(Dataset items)
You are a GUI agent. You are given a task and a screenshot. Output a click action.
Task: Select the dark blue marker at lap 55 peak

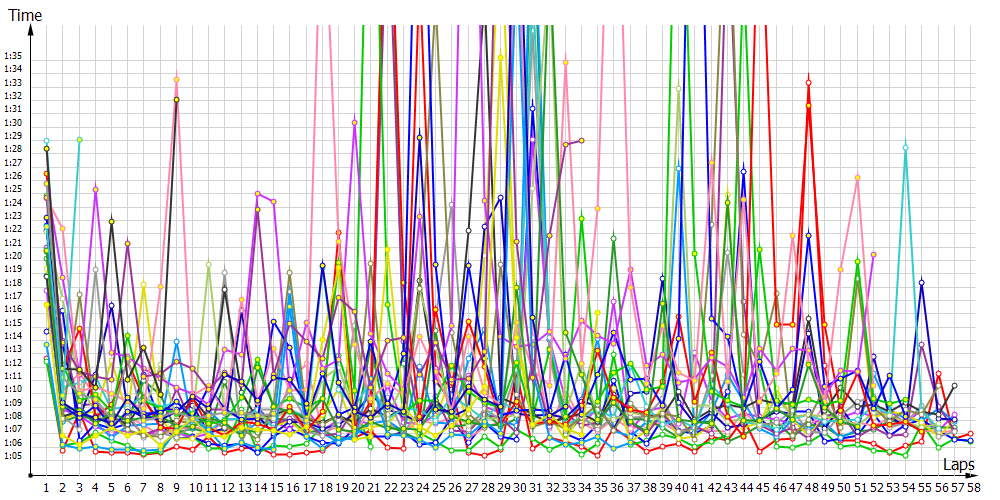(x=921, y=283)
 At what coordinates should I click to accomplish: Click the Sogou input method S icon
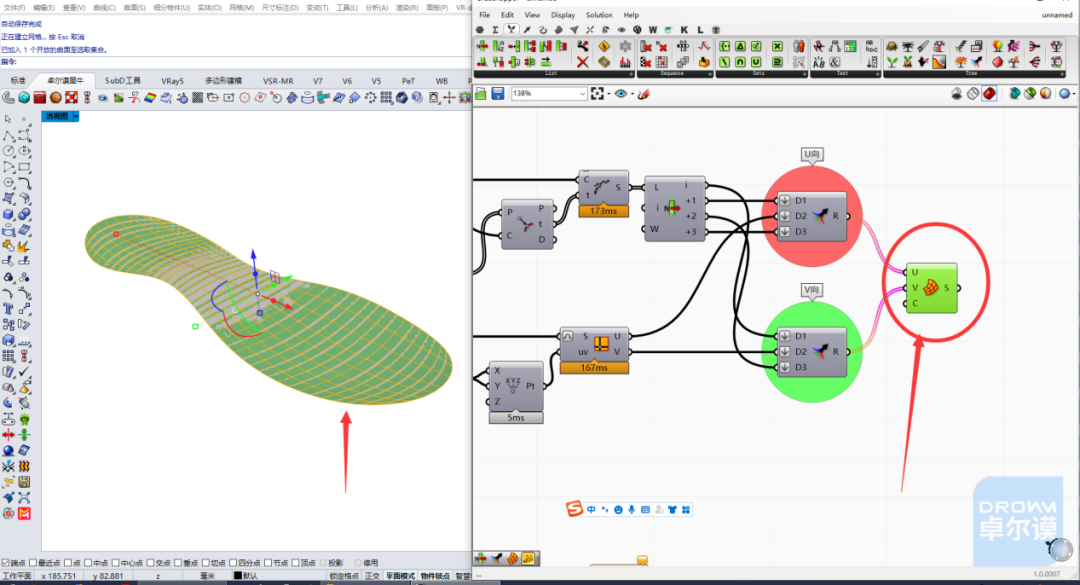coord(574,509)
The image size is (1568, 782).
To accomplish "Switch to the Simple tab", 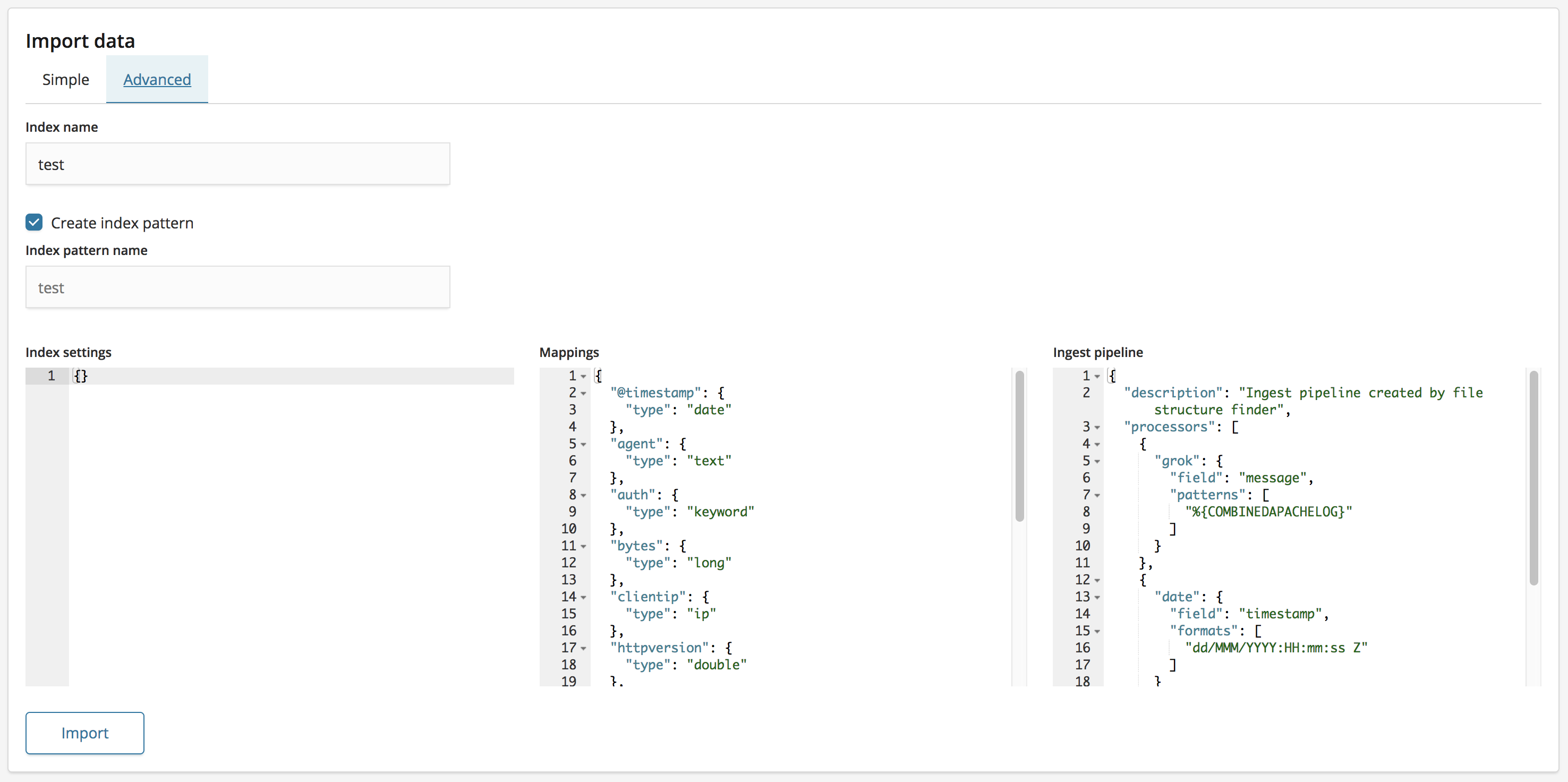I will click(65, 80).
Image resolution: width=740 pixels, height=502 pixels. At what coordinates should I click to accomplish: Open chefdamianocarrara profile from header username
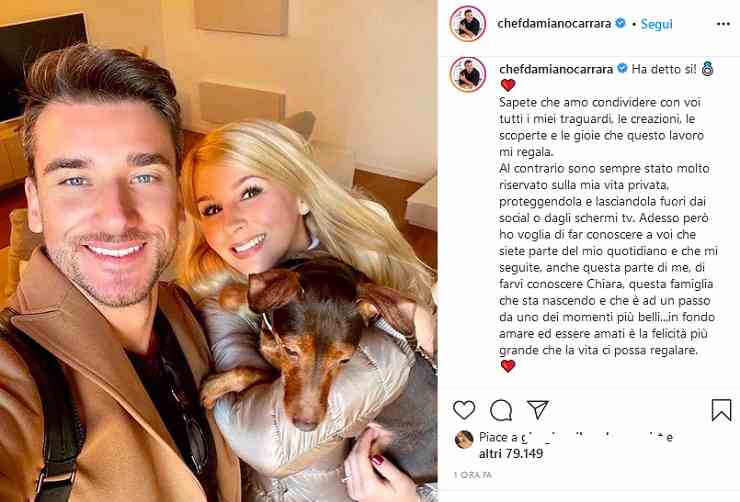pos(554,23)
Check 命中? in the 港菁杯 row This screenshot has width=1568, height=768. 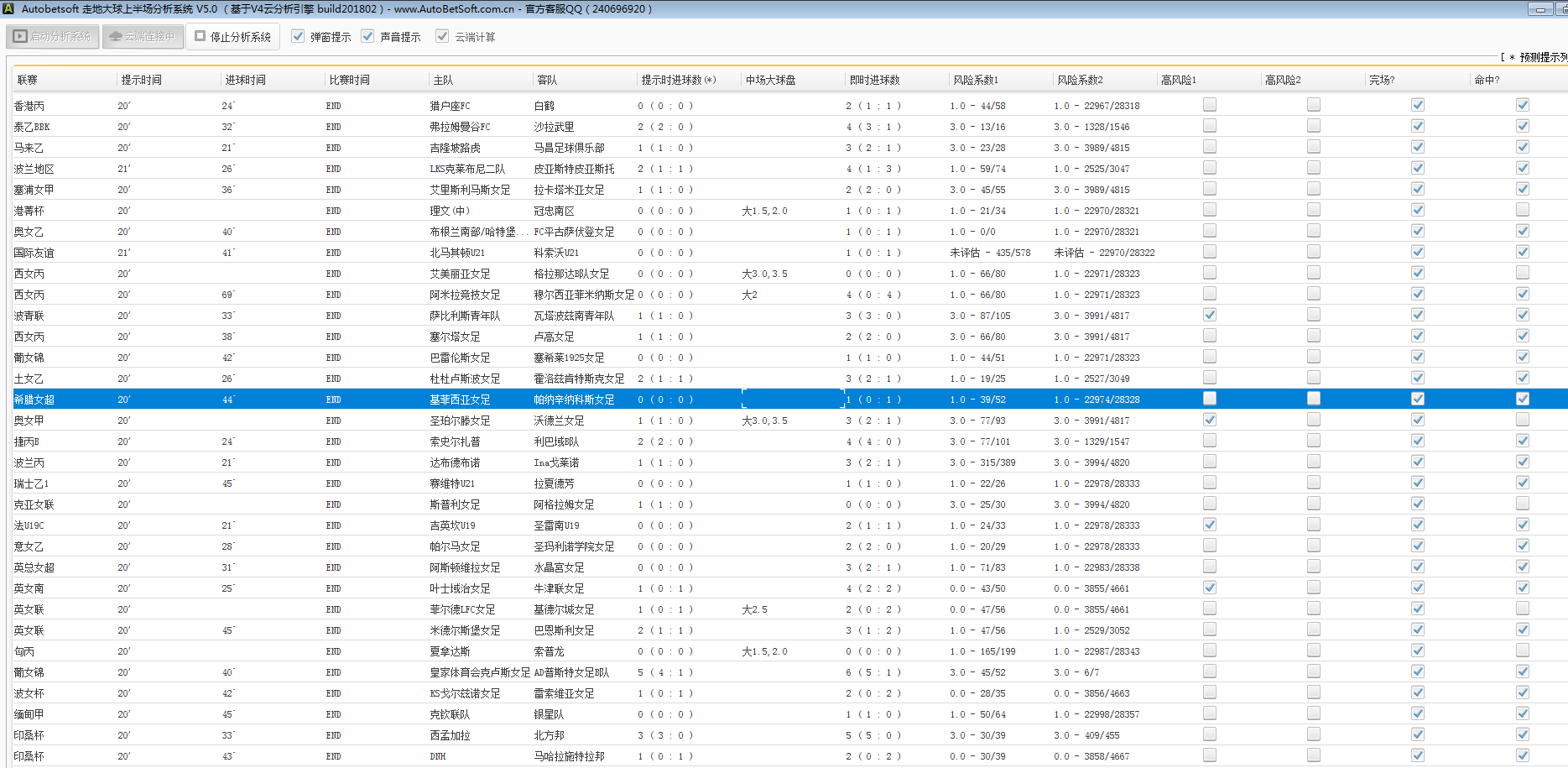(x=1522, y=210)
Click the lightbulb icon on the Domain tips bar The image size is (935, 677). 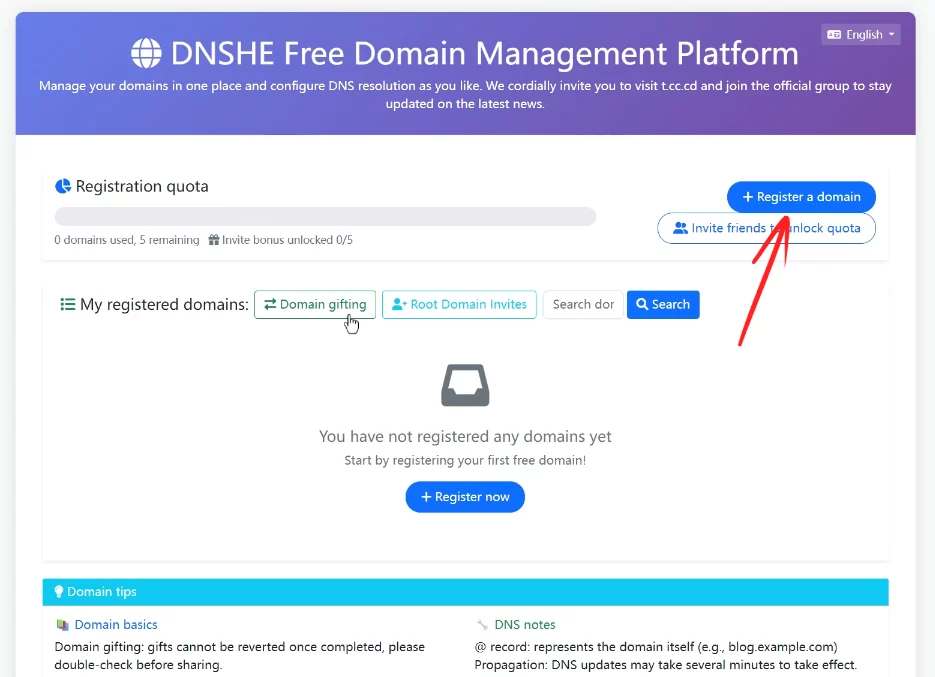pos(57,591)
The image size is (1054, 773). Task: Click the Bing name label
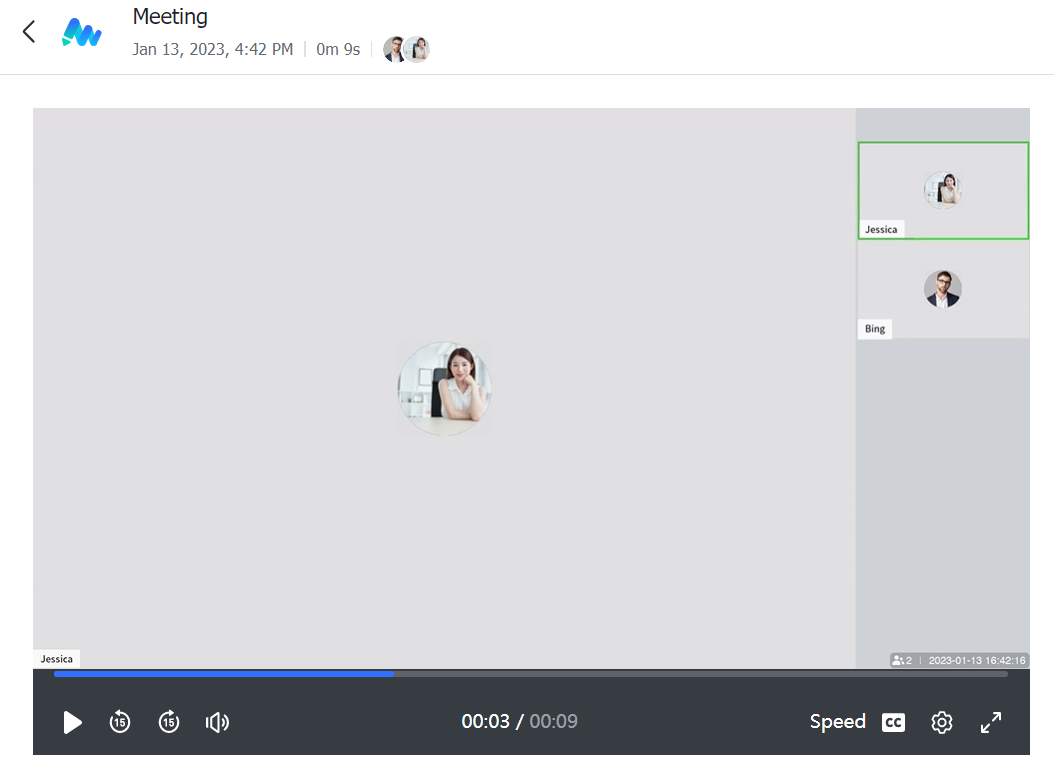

# Stated goal
Report how many lines in the records above contain the string "coordinates", where case counts. Give only the number.

# Answer to the problem
2